This repository is a toy example done for educational purposes, in order to practice using Python, Docker and SQL.
My goals for the project were:
- Set up a local Postgres database with Docker
- Clean and insert a large dataset into the database
- Query the database to solve specific tasks
- Do all of the above with clean code, reproducible steps and a command-line utility (CLI)
Below are the steps required to run this project. Prequisites:
- Python (v3.9.6 used during testing)
- Docker
Using a virtual environment (venv) is recommended, but not necessary:
py -m venv venv
- Activate venv in IDE. Run
pip list
to check that you are in the correct venv, it should only have pip and setuptools installed by default. pip install -r requirements.txt
-
Get a copy of the raw dataset:
- Download data from https://www.microsoft.com/en-us/research/publication/geolife-gps-trajectory-dataset-user-guide/
- Place the Data folder in the project root folder, or point the environment variable to its location
-
Extract
dataset.zip
, for example to/Data
Make a copy of the .env-template
file and rename it .env
- Supply it with credentials. These will be used both when setting up the database and when accessing it.
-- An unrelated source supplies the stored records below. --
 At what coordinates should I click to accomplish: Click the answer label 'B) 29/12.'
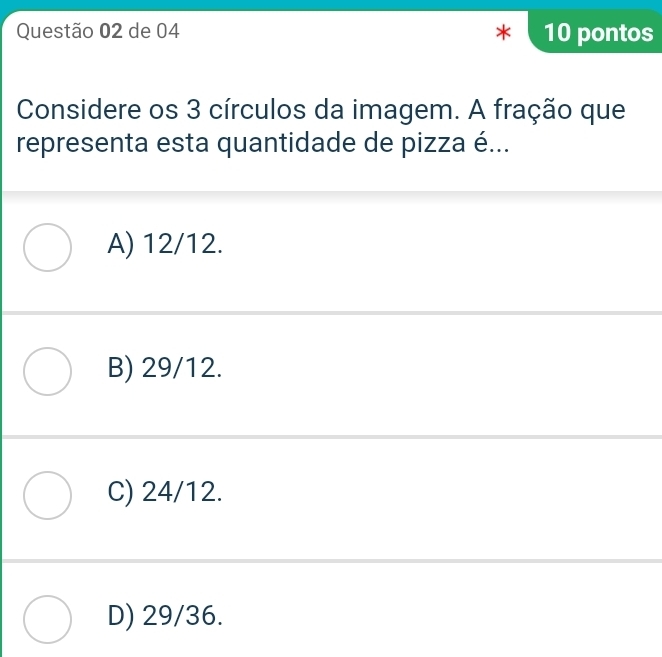point(168,368)
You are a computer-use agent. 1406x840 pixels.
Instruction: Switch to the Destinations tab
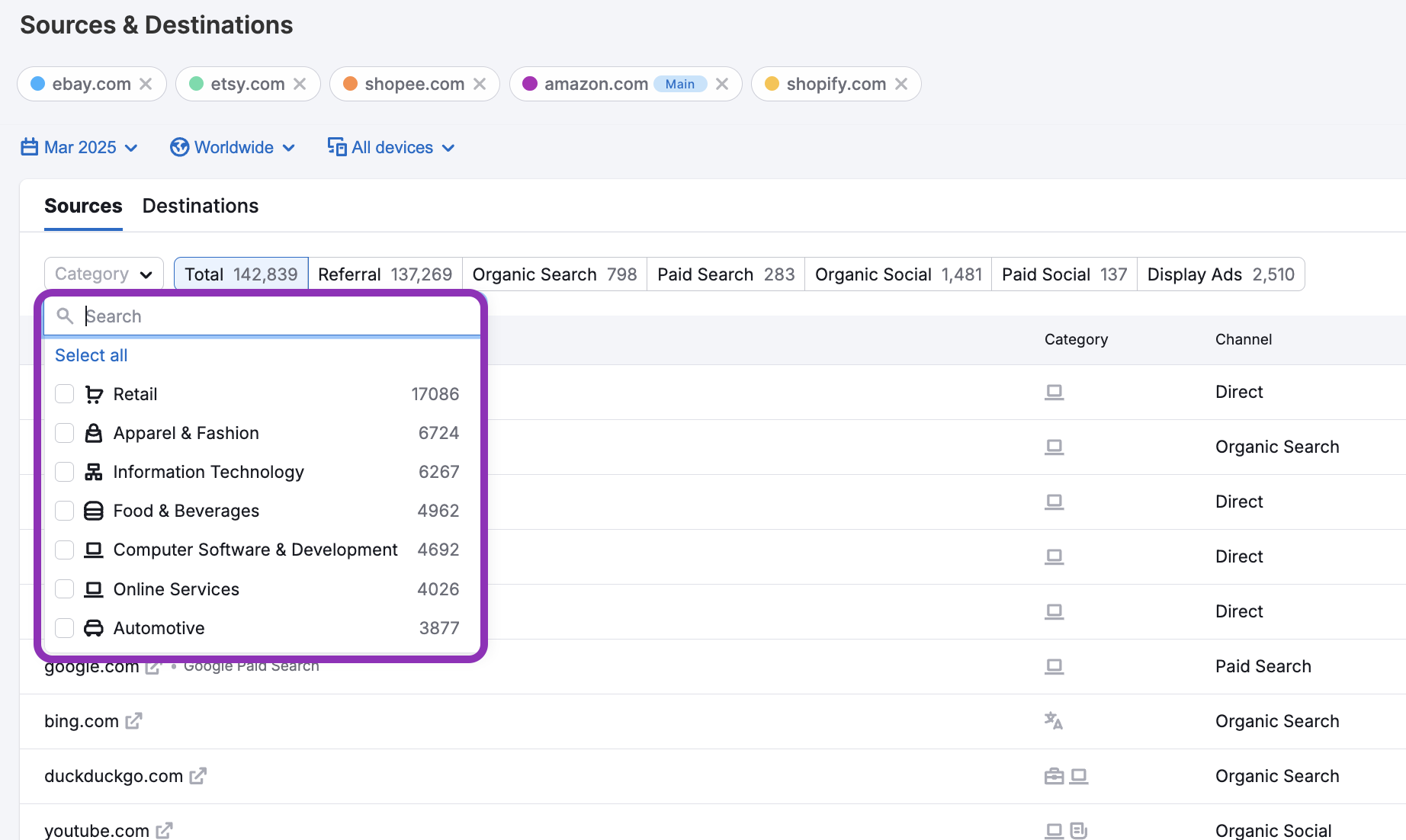pyautogui.click(x=201, y=206)
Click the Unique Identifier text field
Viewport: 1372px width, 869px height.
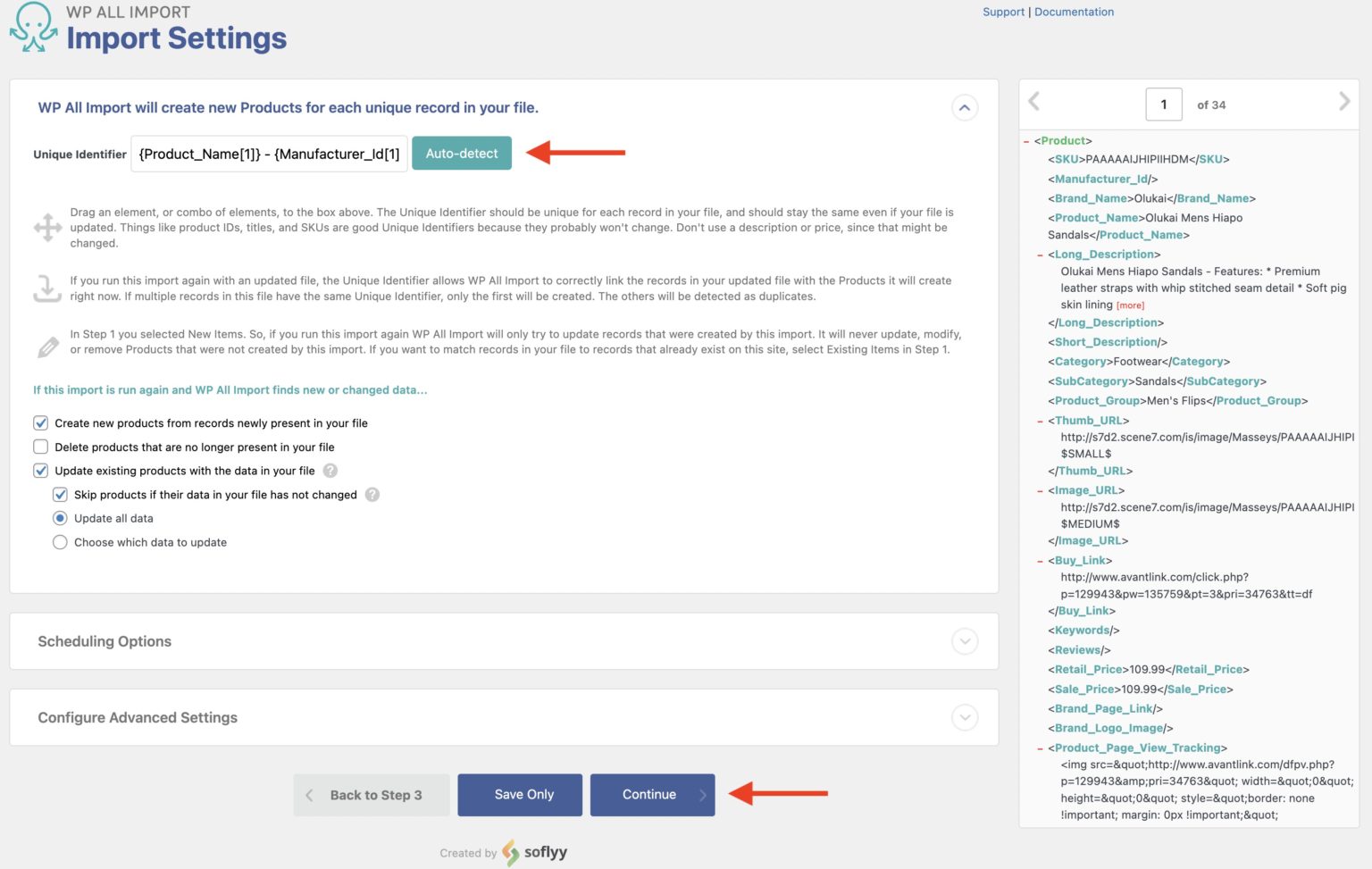coord(269,154)
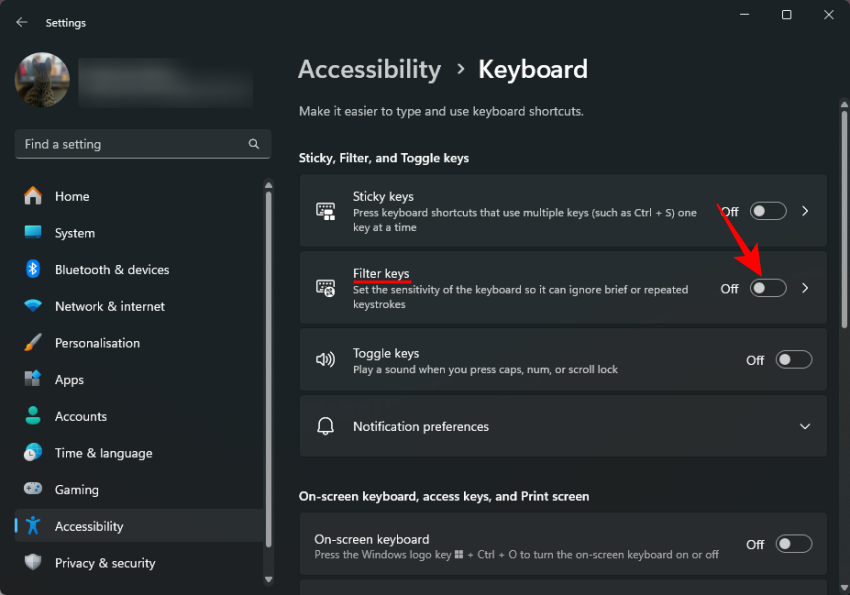Expand Notification preferences
This screenshot has width=850, height=595.
[x=805, y=426]
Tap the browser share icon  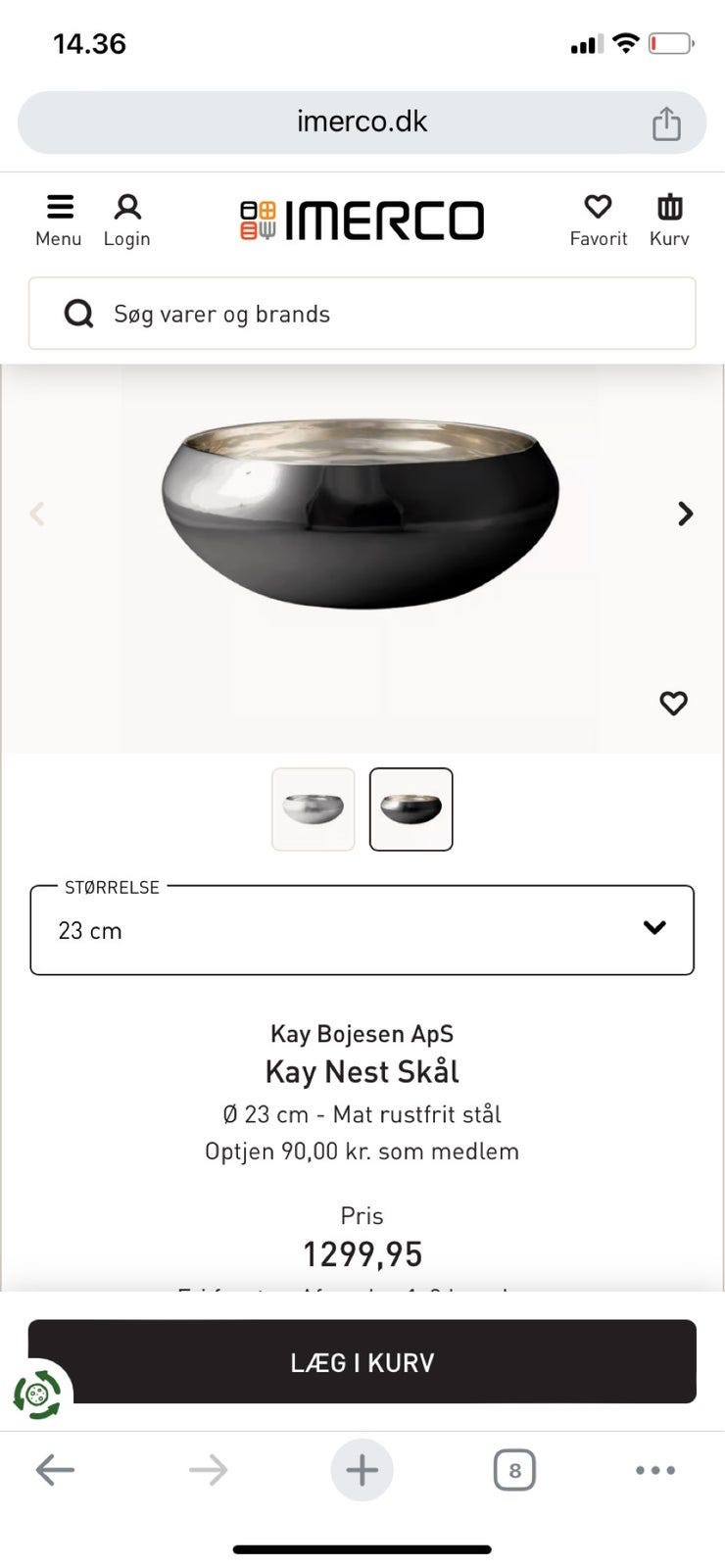point(666,123)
- Specify where you placed the dataset
DATASET_PATH
should point to the parent directory of/000
,/001
etc.
Before running queries, start the database container with docker-compose up
.
The data insertion and querying can then be by calling main.py
from a separate terminal.
Run py main.py --help
for more detailed instructions.
The project is set up to use Black for automatic formatting.
Either set up your IDE to use this automatically, or run Black manually with black
.